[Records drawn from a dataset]
- - - - - - -

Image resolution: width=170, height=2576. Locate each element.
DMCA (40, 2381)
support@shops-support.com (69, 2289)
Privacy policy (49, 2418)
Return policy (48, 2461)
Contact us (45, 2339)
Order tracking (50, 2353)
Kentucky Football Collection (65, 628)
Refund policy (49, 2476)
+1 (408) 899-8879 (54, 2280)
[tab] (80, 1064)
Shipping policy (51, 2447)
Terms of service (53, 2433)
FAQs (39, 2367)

- - - - - - -

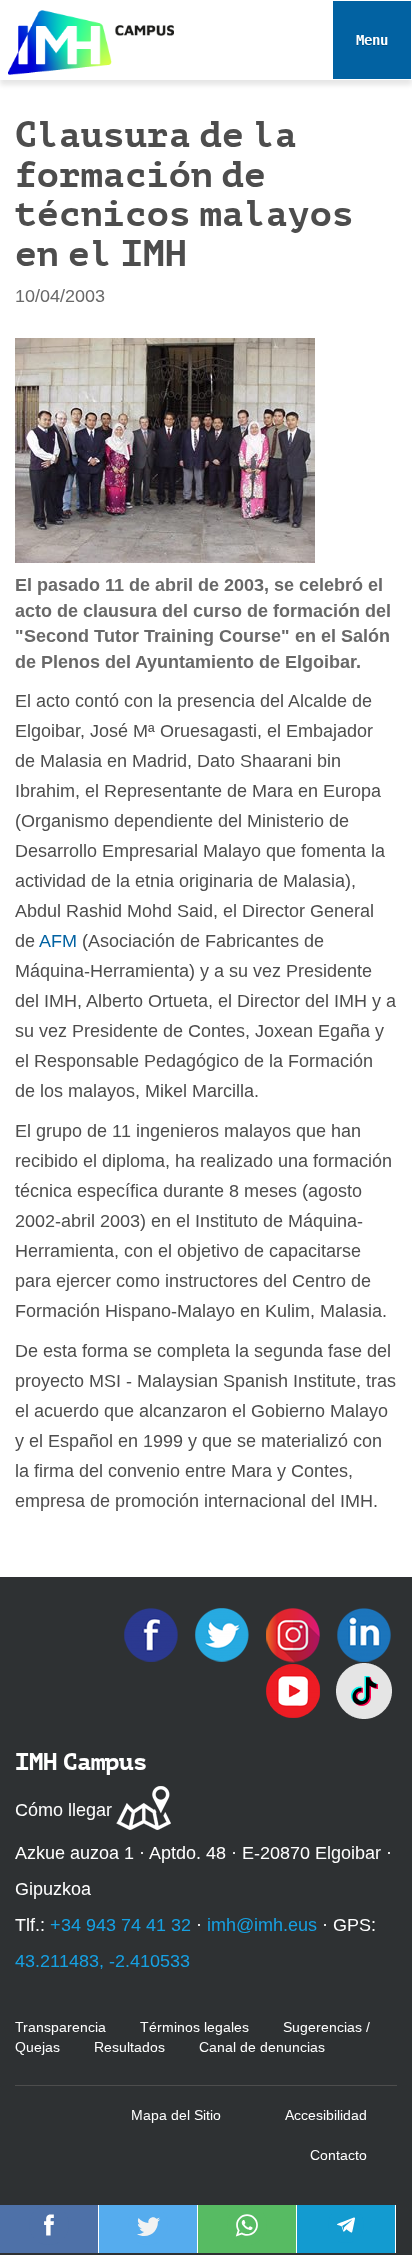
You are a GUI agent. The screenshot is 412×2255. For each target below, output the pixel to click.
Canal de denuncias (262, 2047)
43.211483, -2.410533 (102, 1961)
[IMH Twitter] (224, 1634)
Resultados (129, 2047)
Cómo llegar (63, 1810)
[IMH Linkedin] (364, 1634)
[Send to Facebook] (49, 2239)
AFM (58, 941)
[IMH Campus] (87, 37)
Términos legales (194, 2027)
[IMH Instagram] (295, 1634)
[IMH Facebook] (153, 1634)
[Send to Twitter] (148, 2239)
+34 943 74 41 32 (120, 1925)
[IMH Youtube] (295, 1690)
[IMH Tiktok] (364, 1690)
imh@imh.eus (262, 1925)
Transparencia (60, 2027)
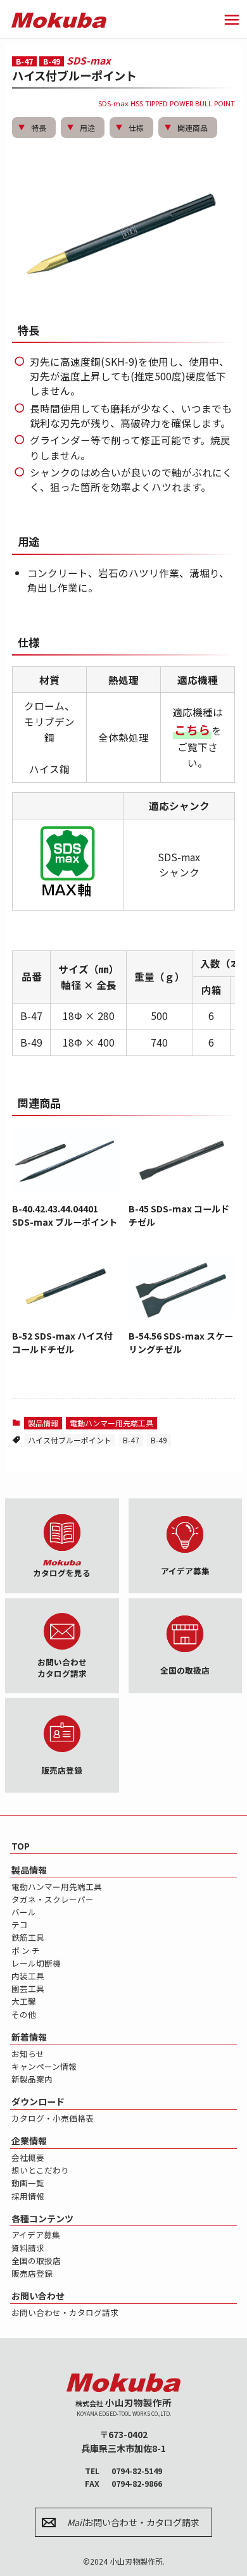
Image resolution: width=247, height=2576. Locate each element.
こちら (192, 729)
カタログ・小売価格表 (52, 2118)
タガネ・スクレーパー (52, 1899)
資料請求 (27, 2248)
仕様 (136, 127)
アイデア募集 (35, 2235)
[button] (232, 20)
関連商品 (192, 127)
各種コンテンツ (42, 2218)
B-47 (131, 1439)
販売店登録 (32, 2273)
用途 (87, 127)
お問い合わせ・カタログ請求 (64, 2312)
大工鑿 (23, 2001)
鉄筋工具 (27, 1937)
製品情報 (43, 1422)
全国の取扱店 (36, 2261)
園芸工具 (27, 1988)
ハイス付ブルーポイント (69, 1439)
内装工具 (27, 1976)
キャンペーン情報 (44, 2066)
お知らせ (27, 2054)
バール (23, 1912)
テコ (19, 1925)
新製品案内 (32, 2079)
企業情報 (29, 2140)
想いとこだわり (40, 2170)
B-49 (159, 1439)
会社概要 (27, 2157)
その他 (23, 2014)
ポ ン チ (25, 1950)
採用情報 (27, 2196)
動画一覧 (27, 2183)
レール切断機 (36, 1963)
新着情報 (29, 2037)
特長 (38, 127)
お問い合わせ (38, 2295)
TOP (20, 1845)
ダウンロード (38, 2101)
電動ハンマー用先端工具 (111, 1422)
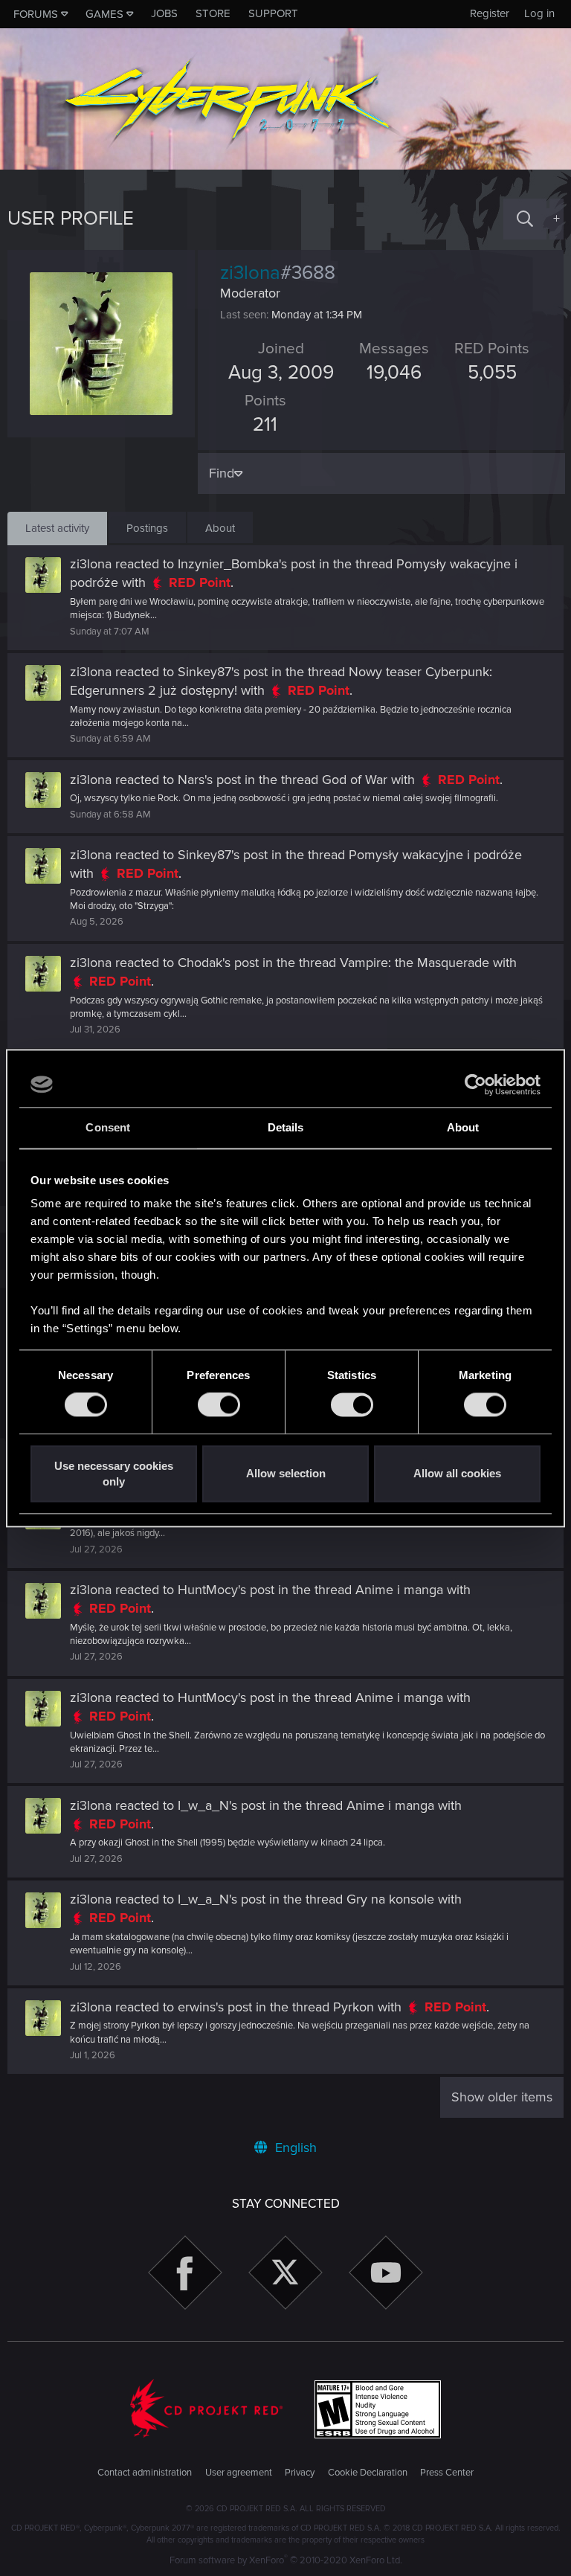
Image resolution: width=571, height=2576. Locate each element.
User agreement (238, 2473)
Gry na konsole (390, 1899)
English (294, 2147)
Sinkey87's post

- - - - - - -

In the records above, find the line with "[Send to Twitter] (148, 2239)". Print exactly from there through the line with "カタログ・小売価格表 (52, 2118)", minus the pictures.

[Send to Twitter] (148, 2239)
+34 943 74 41 32 (120, 1925)
[IMH Youtube] (295, 1690)
[IMH Tiktok] (364, 1690)
imh@imh.eus (262, 1925)
Transparencia (60, 2027)
Image resolution: width=247, height=2576. Locate each element.
こちら (192, 729)
カタログ・小売価格表 (52, 2118)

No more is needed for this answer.